(Passage to read begins)

Standalone. Ship the SBOM and VEX as two CycloneDX documents. The VEX has its own serialNumber and points to the SBOM via metadata.tools and dependencies[] references. Better when the SBOM is regenerated on every build but VEX statements accumulate across builds — the VEX has its own lifecycle.
Most CI setups start with embedded and split when VEX maintenance starts diverging from SBOM regeneration. Either shape is consumed identically by VEX-aware scanners.
Referenced in NIST SP 800-218 (Secure Software Development Framework), the CISA SSVC methodology, and the EU Cyber Resilience Act — VEX statements form part of the evidence trail for SOC 2 Type II, PCI-DSS, ISO 27001, and FedRAMP compliance work.

(Passage to read ends)
(Records shown begins)

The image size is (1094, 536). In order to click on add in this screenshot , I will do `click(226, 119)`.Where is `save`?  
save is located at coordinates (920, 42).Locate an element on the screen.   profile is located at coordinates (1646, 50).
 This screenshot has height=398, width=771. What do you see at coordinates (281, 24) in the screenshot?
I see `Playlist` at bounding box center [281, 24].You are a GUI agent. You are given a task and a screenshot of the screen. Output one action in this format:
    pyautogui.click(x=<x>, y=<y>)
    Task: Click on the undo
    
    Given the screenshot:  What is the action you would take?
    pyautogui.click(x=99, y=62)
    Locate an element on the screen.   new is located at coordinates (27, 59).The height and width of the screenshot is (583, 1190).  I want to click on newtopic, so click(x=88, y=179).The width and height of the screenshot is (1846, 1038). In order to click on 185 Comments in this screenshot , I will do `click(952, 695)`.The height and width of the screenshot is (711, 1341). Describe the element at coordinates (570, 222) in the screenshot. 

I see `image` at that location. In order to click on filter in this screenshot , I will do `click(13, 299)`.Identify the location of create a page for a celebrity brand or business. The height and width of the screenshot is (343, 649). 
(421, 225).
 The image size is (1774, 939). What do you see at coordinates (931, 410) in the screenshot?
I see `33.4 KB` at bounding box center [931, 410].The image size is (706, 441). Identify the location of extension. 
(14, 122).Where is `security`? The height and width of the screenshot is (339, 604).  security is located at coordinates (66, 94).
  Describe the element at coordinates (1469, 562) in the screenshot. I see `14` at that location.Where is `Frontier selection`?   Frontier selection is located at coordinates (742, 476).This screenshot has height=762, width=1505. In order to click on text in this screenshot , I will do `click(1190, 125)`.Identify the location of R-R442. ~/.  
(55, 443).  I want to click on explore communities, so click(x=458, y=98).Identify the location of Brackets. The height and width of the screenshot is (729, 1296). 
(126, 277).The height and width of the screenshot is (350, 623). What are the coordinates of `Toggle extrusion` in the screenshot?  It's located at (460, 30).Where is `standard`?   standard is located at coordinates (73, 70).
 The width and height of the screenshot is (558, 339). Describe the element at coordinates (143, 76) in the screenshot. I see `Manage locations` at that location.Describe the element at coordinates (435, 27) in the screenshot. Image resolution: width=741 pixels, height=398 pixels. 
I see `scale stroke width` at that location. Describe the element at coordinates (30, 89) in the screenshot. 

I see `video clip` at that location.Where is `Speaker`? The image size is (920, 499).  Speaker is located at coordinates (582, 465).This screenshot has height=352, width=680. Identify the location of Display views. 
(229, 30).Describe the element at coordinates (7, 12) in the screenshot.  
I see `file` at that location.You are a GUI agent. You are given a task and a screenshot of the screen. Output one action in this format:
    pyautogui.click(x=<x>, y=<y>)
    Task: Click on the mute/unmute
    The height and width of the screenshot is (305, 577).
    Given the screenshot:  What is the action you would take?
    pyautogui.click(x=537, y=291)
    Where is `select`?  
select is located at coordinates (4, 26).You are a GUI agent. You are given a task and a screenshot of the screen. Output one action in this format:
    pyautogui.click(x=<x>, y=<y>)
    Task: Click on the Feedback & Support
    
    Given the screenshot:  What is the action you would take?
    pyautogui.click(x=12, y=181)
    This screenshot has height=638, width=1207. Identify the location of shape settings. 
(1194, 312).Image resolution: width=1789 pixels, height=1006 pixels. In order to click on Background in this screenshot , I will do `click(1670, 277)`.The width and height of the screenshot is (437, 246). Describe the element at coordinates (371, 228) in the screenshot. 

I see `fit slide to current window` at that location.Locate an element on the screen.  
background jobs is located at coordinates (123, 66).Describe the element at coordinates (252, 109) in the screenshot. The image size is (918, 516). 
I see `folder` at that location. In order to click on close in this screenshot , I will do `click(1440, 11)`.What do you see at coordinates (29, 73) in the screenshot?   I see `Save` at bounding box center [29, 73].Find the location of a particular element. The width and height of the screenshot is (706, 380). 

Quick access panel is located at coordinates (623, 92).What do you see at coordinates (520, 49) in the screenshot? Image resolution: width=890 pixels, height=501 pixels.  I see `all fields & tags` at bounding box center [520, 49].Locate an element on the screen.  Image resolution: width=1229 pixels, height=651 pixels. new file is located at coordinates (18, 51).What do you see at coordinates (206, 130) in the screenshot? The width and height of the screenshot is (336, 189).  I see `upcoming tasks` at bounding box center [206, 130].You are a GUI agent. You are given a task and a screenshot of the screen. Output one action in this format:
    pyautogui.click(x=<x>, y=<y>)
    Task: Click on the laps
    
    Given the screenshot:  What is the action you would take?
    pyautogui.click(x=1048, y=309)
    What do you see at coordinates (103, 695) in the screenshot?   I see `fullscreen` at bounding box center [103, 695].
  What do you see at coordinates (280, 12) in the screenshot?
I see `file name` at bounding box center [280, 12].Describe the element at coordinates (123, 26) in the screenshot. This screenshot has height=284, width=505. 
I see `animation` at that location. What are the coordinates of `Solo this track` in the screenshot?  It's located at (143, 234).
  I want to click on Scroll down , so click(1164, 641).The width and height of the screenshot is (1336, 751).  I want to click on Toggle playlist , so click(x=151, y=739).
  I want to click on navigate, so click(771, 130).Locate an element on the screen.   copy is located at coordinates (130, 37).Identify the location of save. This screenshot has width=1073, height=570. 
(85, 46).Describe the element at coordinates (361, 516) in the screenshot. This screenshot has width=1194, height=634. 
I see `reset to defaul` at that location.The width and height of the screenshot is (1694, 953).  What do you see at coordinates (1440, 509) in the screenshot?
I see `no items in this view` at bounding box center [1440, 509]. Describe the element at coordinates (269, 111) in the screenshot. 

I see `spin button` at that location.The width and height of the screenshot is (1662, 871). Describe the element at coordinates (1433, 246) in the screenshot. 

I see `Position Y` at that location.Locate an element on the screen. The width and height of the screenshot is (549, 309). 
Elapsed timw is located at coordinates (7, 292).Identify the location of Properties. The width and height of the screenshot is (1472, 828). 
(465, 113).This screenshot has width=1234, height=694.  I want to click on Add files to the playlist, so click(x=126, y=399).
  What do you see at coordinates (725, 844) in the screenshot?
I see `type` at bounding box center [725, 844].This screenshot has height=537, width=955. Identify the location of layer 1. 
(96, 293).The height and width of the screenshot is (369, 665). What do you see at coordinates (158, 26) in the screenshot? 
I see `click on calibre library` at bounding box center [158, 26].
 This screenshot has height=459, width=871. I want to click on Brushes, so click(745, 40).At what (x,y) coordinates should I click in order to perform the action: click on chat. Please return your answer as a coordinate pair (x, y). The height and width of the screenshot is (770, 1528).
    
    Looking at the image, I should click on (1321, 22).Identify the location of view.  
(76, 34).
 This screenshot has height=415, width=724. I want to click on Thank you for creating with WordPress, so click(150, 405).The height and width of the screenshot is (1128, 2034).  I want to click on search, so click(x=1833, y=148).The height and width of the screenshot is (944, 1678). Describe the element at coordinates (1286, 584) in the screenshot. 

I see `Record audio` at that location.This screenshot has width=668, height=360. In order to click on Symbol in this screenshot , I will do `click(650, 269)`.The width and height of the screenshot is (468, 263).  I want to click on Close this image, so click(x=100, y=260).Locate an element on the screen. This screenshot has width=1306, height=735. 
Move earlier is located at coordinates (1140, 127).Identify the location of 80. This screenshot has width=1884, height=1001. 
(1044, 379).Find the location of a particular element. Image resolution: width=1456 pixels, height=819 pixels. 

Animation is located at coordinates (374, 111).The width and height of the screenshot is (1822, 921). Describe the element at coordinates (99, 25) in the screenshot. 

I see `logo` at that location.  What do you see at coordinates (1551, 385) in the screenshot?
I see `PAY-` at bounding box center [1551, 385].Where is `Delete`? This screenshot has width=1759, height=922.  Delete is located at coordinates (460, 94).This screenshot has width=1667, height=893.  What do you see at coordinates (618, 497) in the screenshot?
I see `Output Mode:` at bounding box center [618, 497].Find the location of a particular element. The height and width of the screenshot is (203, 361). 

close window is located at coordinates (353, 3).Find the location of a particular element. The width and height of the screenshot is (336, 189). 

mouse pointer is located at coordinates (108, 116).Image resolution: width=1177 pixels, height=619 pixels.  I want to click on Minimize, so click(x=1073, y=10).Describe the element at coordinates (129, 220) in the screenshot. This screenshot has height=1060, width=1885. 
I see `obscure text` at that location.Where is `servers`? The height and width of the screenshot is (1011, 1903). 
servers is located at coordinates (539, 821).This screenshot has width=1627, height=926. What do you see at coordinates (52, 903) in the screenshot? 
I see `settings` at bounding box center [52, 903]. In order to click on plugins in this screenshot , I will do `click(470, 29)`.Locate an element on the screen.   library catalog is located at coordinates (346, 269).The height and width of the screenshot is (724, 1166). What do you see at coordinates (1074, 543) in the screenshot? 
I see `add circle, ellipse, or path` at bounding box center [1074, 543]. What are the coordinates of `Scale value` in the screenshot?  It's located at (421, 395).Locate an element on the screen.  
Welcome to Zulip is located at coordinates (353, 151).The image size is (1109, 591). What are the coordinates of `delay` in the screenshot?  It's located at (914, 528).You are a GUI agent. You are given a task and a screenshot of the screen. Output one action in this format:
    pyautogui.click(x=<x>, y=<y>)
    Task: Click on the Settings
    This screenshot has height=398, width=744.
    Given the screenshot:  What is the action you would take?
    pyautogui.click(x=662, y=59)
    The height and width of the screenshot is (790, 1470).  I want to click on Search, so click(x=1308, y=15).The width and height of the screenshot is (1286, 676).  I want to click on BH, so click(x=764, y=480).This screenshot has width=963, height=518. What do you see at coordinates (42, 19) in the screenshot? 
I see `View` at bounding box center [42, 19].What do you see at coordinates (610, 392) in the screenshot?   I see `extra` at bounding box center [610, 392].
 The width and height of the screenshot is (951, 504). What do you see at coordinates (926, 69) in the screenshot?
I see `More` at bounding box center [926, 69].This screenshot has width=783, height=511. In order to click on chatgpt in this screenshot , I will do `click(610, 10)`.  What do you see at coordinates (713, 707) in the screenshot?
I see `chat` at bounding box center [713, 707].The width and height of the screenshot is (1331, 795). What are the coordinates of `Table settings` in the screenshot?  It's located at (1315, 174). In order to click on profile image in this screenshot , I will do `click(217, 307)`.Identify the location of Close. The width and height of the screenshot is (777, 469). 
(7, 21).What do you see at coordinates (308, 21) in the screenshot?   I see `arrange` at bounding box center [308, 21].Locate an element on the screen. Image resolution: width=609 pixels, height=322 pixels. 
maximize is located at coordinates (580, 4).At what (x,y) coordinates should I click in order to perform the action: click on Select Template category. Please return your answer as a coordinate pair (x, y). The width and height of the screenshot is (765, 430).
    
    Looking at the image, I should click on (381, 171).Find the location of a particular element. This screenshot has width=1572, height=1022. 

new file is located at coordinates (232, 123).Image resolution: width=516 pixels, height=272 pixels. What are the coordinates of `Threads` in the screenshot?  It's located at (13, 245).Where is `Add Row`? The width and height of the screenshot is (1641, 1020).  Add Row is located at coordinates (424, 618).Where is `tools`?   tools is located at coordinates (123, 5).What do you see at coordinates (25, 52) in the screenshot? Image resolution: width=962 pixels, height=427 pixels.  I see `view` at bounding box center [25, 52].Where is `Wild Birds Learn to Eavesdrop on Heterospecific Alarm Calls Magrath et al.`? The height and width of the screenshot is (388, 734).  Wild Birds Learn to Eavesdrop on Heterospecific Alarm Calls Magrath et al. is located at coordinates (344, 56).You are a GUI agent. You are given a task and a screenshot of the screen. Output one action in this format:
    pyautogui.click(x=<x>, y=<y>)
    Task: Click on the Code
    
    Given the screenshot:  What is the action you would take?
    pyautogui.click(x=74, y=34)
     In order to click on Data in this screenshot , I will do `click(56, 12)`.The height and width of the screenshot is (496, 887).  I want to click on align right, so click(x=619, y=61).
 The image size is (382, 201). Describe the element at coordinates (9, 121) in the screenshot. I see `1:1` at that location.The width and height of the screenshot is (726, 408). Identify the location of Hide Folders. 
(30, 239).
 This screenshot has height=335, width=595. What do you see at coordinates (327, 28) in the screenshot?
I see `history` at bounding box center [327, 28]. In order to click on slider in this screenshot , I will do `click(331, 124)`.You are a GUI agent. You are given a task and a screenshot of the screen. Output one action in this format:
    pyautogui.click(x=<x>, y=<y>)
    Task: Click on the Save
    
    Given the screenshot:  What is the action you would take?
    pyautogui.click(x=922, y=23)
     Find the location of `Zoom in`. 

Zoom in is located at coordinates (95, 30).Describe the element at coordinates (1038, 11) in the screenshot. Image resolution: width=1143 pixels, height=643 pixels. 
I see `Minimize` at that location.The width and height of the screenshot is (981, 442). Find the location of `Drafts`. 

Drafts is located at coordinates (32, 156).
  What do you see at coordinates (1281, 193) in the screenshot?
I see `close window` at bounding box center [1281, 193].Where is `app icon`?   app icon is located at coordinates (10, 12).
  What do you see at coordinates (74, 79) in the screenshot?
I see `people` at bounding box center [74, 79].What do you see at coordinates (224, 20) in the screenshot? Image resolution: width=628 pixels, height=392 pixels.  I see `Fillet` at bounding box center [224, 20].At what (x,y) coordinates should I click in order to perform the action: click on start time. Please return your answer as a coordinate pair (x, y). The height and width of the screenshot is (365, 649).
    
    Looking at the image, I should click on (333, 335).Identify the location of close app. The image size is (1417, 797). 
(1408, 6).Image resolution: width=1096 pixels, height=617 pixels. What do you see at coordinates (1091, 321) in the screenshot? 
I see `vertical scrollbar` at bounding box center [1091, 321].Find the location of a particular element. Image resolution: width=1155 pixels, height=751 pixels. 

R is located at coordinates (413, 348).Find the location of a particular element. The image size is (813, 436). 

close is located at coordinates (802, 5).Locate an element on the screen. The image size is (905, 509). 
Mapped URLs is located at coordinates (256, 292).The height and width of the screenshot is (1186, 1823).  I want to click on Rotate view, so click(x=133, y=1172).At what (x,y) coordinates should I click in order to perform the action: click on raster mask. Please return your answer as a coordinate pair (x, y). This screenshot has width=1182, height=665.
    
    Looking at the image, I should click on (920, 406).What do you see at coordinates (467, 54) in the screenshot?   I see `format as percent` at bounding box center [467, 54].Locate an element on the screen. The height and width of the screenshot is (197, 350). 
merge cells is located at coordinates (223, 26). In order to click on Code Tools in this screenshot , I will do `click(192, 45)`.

(Records shown ends)

▶ _Exercise objective_: Turn the paragraph in the VEX passage that begins "Standalone. Ship the SBOM" into a short bulleted list that keeps its main facts. The listing is separate material, unrelated to the VEX passage.

▶ _Response_:
- Standalone shape: the SBOM and VEX ship as two separate CycloneDX documents.
- The VEX has its own serialNumber and references the SBOM through metadata.tools and dependencies[].
- It works better when the SBOM is regenerated on every build but VEX statements accumulate across builds, because the VEX has its own lifecycle.